Cristina Kirchner questiona Chávez sobre privilégio a empresas brasileiras
colaboração para a Folha Online
Atualizado às 19h17.
A presidente argentina, Cristina Kirchner, pediu nesta quarta-feira a seu colega venezuelano, Hugo Chávez, que esclareça se as empresas brasileiras ficarão de fora do processo de nacionalizações na Venezuela, enquanto empresas da Argentina estão sendo afetadas, informou nesta quarta-feira a agência oficial Télam.
"Uma afirmação desse teor --se existiu-- envolveria um grau de discriminação e discricionariedade que excede a esfera da soberania própria de cada Estado independente", afirmou a presidente, segundo um documento divulgado pela agência do Estado argentino.
Chávez havia dito em tom jocoso ao presidente brasileiro, Luiz Inácio Lula da Silva, que a Venezuela passava por uma fase de "nacionalizações, menos das empresas brasileiras", segundo indicaram jornalistas, que cobriam o encontro entre os dois presidentes na terça-feira em Salvador.
A frase de Chávez provocou uma gargalhada geral na reunião e foi ouvido pela imprensa devido a um erro da organização do evento, que deixou o som dos microfones ligado para a sala de imprensa.
Em Buenos Aires, as maiores câmaras empresariais da Argentina condenaram com dureza a nacionalização na Venezuela de três empresas siderúrgicas das quais o grupo argentino Techint é acionista.
A poderosa União Industrial Argentina (UIA) foi mais longe ao exigir na terça-feira que, em represália, seja impedido o ingresso da Venezuela como membro pleno do Mercosul.
Kirchner acrescentou: se a declaração de Chávez for verdadeira "seria uma atitude inaceitável por parte de Estados democráticos de Direito, além de ser absolutamente contraditório com os acordos estratégicos que nosso país celebrou com a República Bolivariana da Venezuela".

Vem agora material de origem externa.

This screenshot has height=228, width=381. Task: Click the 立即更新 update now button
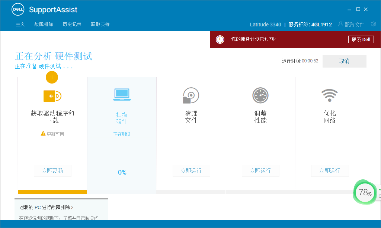tap(52, 171)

A decisão de Chávez de estatizar as três empresas, que seguiram a da Ternium-Sidor, outra forte companhia do grupo Techint, gerou descontentamento do setor empresarial argentino em relação ao governo Kirchner em meio à campanha para as eleições legislativas de 28 de junho.
Aliado
Movido pelos altos preços do petróleo nos últimos anos, antes da queda a partir de setembro de 2008 devido à crise financeira internacional, Chávez liderou uma diplomacia regional baseada em exportação de petróleo a preços subsidiados e, no caso da Argentina, na compra de títulos da dívida.
Para os argentinos a ajuda foi especialmente importante, porque Chávez comprou centenas de milhões de dólares em bônus argentinos quando esses títulos sofriam com a rejeição no mercado internacional devido ao calote de 2001-02.

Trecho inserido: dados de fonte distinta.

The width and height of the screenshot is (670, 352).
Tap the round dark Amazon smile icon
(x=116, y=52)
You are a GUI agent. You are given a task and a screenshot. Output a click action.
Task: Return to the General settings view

O apoio aos Kirchner pode ter ido ainda mais longe. Em 2007, uma mala com US$ 800 mil (cerca de R$ 1,9 milhão) foi confiscada na Argentina, em meio à campanha eleitoral em que Cristina foi eleita para suceder o marido Nestor no comando do país.
Evidências mostraram que o dinheiro era uma contribuição do governo da Venezuela para a campanha Cristina, e suspeitos alegaram que o dinheiro vinha de uma empresa de petróleo estatal da Venezuela, mas os dois presidentes negaram envolvimento com o episódio.
Em visita a Cristina, no último dia 15, Chávez atribuiu a recuperação argentina após a crise de 2001 à gestão de Néstor Kirchner, candidato a deputado nas eleições de julho, que renovarão metade da Câmara e um terço do Senado. Mas o presidente venezuelano disse não estar interferindo nas questões internas da Argentina. "É o povo argentino quem apoia ou não", disse ele.